![]() |
Mantan Rektor UIN Raden Fatah dihadirkan jadi saksi dipersidangan korupsi pembangunan gedung Guest House (Foto : Ariel/SP) |
PALEMBANG, SP - Sidang pembuktian perkara dugaan tindak pidana korupsi Pembangunan Gedung Guest House Mess Universitas Islam Negeri (UIN) Raden Fatah Palembang tahun anggaran 2022 dengan nilai kontrak pekerjaan senilai Rp16,5 miliar, kembali digelar di Pengadilan Tipikor pada Pengadilan Negeri Palembang Kelas IA Khusus, Selasa (11/2/2025).
Dalam perkara yang merugikan keuangan atau perekonomian negara sebesar Rp2,1 miliar tersebut menjerat dua terdakwa yakni, Direktur PT Cahaya Sriwijaya Abadi Dony Prayatna dan Direktur PT Gapssary Mitra Kreasi Ir Sarwono.
Dihadapan majelis hakim yang diketuai Efiyanto SH MH, Jaksa Penuntut Umum Kejari Palembang menghadirkan saksi Prof. Dr. Nyayu Khodijah S. Ag., mantan Rektor UIN Raden Fatah Palembang yang saat itu selaku Kuasa Pengguna Anggaran pada proyek pembangunan tersebut.
Dalam persidangan saksi Nyayu Khodijah mengaku tidak tahu detail permasalahan pembangunan Gedung Guest House Mess UIN Raden Fatah Palembang hingga sampai ke persidangan tindak pidana korupsi.
Nyayu mengaku hanya mendapatkan laporan dari Abdul Karim selaku Pejabat Pembuat Komitmen (PPK) proyek tersebut.
"Saudara saksi selaku KPA pembangunan Gedung Guest House ini, lalu kenapa sampai ke persidangan ini dan ada dua terdakwa dalam sidang ini. Saksi tahu tidak?," tanya hakim.

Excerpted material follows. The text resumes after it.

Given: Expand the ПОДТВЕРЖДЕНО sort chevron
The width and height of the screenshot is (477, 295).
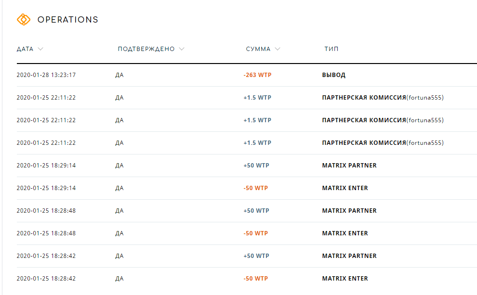Looking at the screenshot, I should pyautogui.click(x=182, y=49).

"Saya hanya tahu ada kerugian negara tetapi permasalahannya saya tidak tahu. Saya hanya mendapat laporan dari Pak Abdul Karim selaku PPK," jawab saksi dipersidangan.
Mendengar jawaban saksi mantan Rektor UIN Raden Fatah Palembang tersebut, lalu hakim menegaskan kepada saksi atas dasar apa menunjuk PPK.
"Dasar saksi menunjuk PPK apa?," tanya hakim lagi.
"Yang bersangkutan memenuhi syarat sebagai PPK dan sudah mempunyai sertifikasi," kata Nyayu.
Kemudian hakim ketua mencecar saksi Nyayu terkait temuan BPK di Pembangunan Gedung Guest House Mess UIN Raden Fatah Palembang.
"Pembangunan ini kan ada temuan BPK soal keterlambatan dan sebagainya. Ternyata dalam dakwaan ada kerugian lagi, saksi tahu kenapa?," gali hakim ketua.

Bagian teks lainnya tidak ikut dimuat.